Your assignment —
Whenever "width" occurs in a line of the material, list that line.

Data to use —
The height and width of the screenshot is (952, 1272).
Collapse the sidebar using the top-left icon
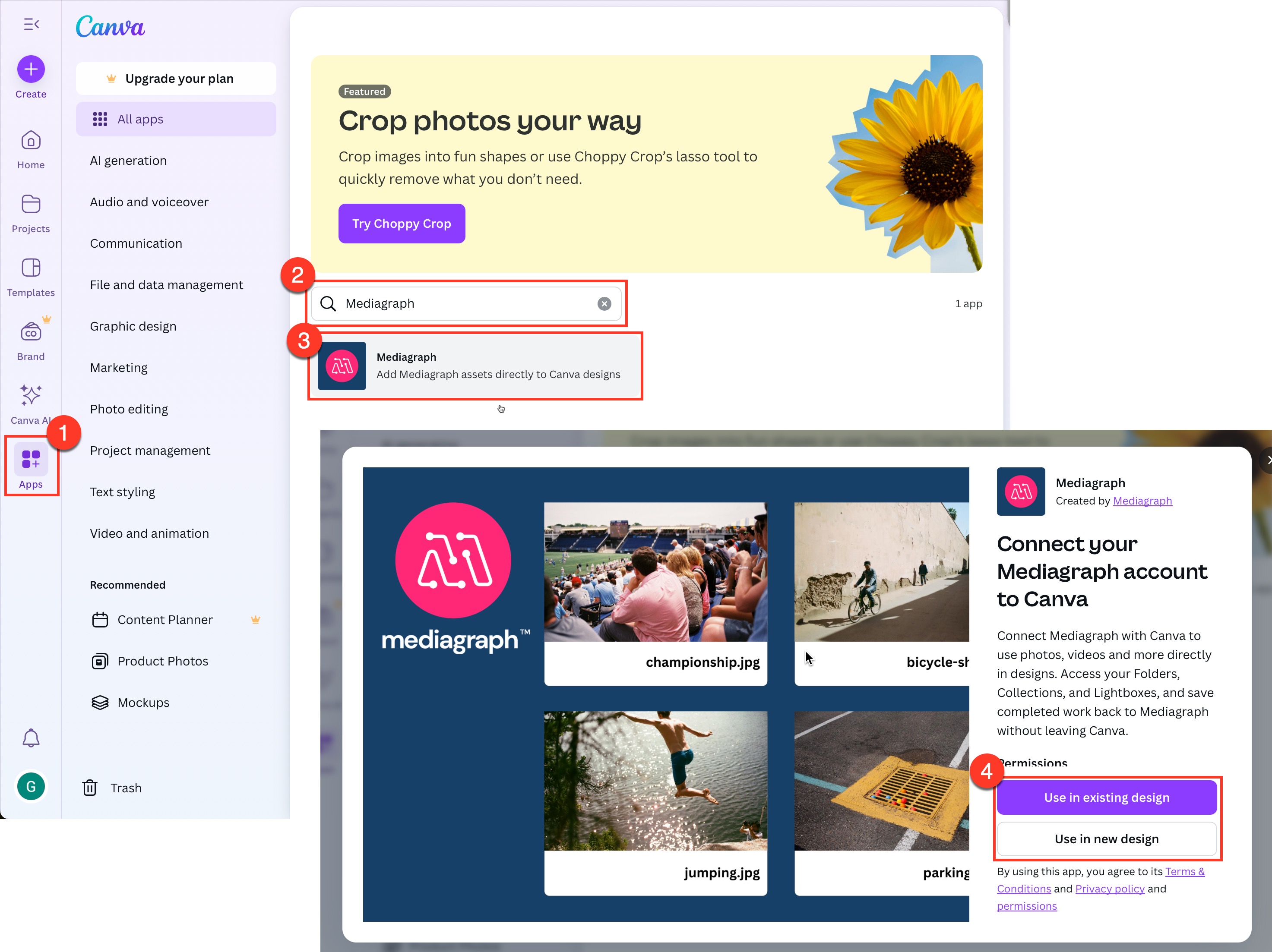click(32, 24)
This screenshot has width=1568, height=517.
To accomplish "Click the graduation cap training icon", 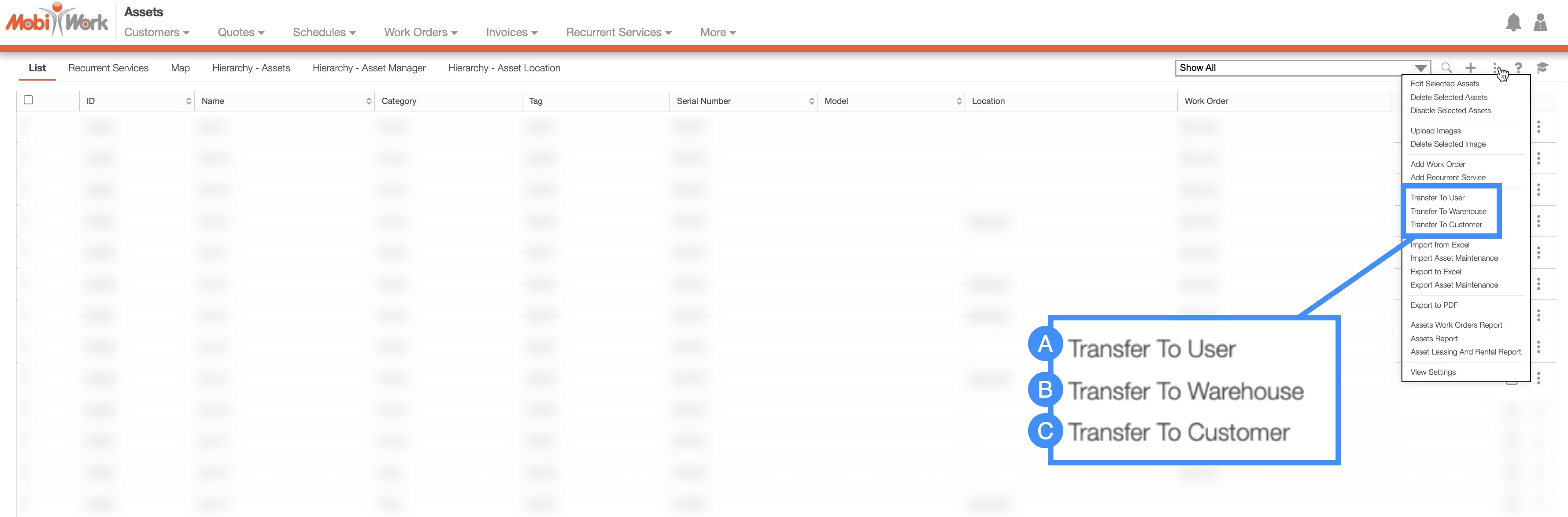I will tap(1542, 68).
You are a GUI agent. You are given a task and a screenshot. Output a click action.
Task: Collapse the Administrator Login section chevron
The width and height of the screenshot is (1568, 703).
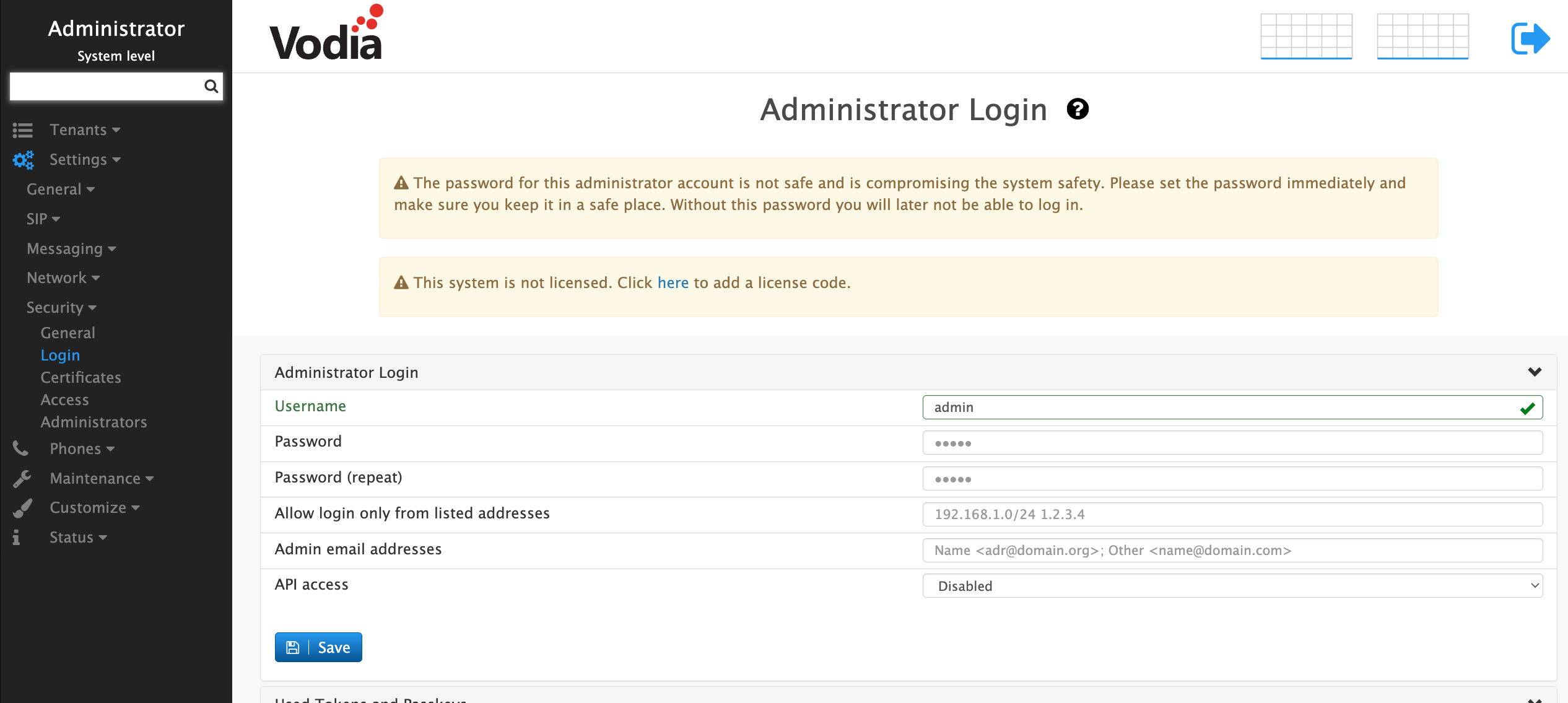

Exercise response —
The height and width of the screenshot is (952, 1272).
This screenshot has width=1568, height=517.
The width and height of the screenshot is (1568, 703).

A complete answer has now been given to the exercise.